** Task directions **
Look through the records below and say how many lines include "Vermek". Give only that number.

** Dataset **

● ● ● ● ●

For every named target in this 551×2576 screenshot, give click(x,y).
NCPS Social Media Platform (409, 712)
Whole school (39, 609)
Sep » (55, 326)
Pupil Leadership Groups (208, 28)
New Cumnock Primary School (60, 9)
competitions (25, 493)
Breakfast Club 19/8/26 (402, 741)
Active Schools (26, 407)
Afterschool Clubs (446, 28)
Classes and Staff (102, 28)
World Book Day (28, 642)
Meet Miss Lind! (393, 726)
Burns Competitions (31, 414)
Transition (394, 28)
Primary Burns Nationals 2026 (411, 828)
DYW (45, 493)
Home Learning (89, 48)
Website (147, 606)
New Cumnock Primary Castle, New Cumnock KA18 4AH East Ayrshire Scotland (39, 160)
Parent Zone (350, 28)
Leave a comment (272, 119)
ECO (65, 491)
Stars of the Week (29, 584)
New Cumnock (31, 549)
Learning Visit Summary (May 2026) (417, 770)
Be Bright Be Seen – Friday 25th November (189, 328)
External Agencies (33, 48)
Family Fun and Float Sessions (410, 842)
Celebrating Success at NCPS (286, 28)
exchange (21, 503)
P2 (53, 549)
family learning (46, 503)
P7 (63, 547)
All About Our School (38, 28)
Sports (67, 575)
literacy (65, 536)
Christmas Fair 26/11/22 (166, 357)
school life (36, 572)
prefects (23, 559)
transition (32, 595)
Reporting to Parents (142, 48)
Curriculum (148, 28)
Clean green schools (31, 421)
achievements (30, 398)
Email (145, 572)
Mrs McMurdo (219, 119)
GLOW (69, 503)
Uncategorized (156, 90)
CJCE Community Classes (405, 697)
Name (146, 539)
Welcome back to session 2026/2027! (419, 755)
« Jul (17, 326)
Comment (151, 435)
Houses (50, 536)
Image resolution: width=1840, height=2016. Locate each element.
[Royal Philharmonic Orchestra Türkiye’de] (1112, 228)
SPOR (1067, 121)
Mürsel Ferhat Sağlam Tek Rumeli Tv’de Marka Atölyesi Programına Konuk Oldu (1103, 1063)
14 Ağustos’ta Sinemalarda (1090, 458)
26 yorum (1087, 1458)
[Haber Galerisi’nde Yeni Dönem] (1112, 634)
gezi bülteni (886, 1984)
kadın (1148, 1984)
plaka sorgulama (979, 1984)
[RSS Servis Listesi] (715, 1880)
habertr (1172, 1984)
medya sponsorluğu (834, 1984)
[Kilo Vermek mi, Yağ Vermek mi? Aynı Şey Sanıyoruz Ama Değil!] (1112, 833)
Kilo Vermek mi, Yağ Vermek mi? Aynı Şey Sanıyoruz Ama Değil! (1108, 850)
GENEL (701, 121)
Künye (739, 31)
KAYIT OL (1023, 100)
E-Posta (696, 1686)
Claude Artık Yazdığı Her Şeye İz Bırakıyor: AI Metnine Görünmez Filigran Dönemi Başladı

● ● ● ● ●

** Exercise response **
2